MAM is “a global call to action aimed at informing the public, calling into question long-term health risks of genetically modified foods and demanding that GMO products be labeled so that consumers can make informed decisions.” The movement is aimed at:
-Protecting our food supply, local farms and environment
-Promoting organic solutions
-Exposing cronyism between big business and the government
The fight against GMOs is going global, and if you want to find out what you can do to get involved, please check out the March Against Monsanto website.
Now, the last time I talked about Monsanto and GMOs, an employee from Monsanto showed up to comment on my claims, and made a 3-4 hour attempt at discrediting what I had to say. So, to be fair, I’ll quote a one of March Against Monsanto’s International Directors about the whole situation:
“If we continue to think that the fight against Monsanto is only about GMOs, we have already lost.”
-Kelly L. Derricks, president and co-founder of the Children of Vietnam Veterans Health Alliance, and March against Monsanto’s Agent Orange Education Director
Guess what? She’s got a point. When it comes to harming humans, Monsanto has been at it for over 100 years …
Let’s fire up the Monsanto Poison Train and head back down the track to 1901 when they created Saccharin. Originally it was sold as an artificial sweetener for the Coca-Cola company and the canned food industry. So what’s the big deal with Saccharin? It’s made from coal tar. The FDA has questioned the effects of Saccharin since 1907 and the FDA’s very first director said “He thought he was eating sugar, when in point of fact he was eating a coal tar product totally devoid of food value and extremely injurious to health.” Remember, that was 107 years ago. In the 70’s any product with Saccharin was required to have a warning label, but with deep, deep pockets, 30 or so years later, Monsanto managed to get the requirement for the label removed. Apparently, letting people know that your product was made from coal tar and caused cancer in lab rats was bad for sales.
Next stop on board the Monsanto Poison Train is the 1940s, where having apparently gotten bored with the coal-tar additive business, Monsanto switched to the oil-based plastics game. Thanks to their efforts, we now have polystyrene, or as it is lovingly known: Styrofoam. Harming people wasn’t bad enough; they had to give us a good old-fashioned environmental disaster made from non-renewable resources that is basically indestructible. Thanks, guys!

To do:
**a)** For the Monsanto excerpt, state whether each statement agrees with it: (i) Monsanto created Saccharin in 1901; (ii) products containing Saccharin first had to carry a warning label in the 1940s; (iii) Kelly L. Derricks serves as March Against Monsanto's Agent Orange Education Director. Answer yes or no for each, quoting the words of the excerpt that decide it.
**b)** Reproduce a passage from the Monsanto excerpt, beginning at the words "Next stop on" and stopping after the words "indestructible. Thanks, guys!".

Input data:
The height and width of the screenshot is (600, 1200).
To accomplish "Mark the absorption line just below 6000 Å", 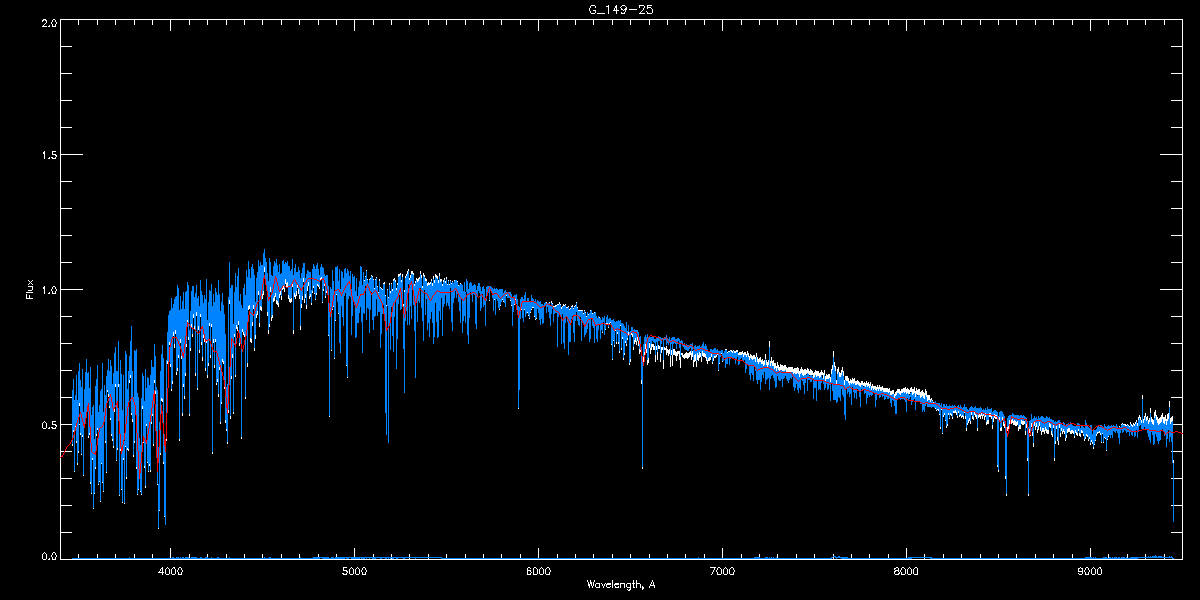I will [x=518, y=405].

Problem solutions:
**a)**
(i) Yes: "head back down the track to 1901 when they created Saccharin."
(ii) No: "In the 70’s any product with Saccharin was required to have a warning label"
(iii) Yes: "March against Monsanto’s Agent Orange Education Director"

**b)**
Next stop on board the Monsanto Poison Train is the 1940s, where having apparently gotten bored with the coal-tar additive business, Monsanto switched to the oil-based plastics game. Thanks to their efforts, we now have polystyrene, or as it is lovingly known: Styrofoam. Harming people wasn’t bad enough; they had to give us a good old-fashioned environmental disaster made from non-renewable resources that is basically indestructible. Thanks, guys!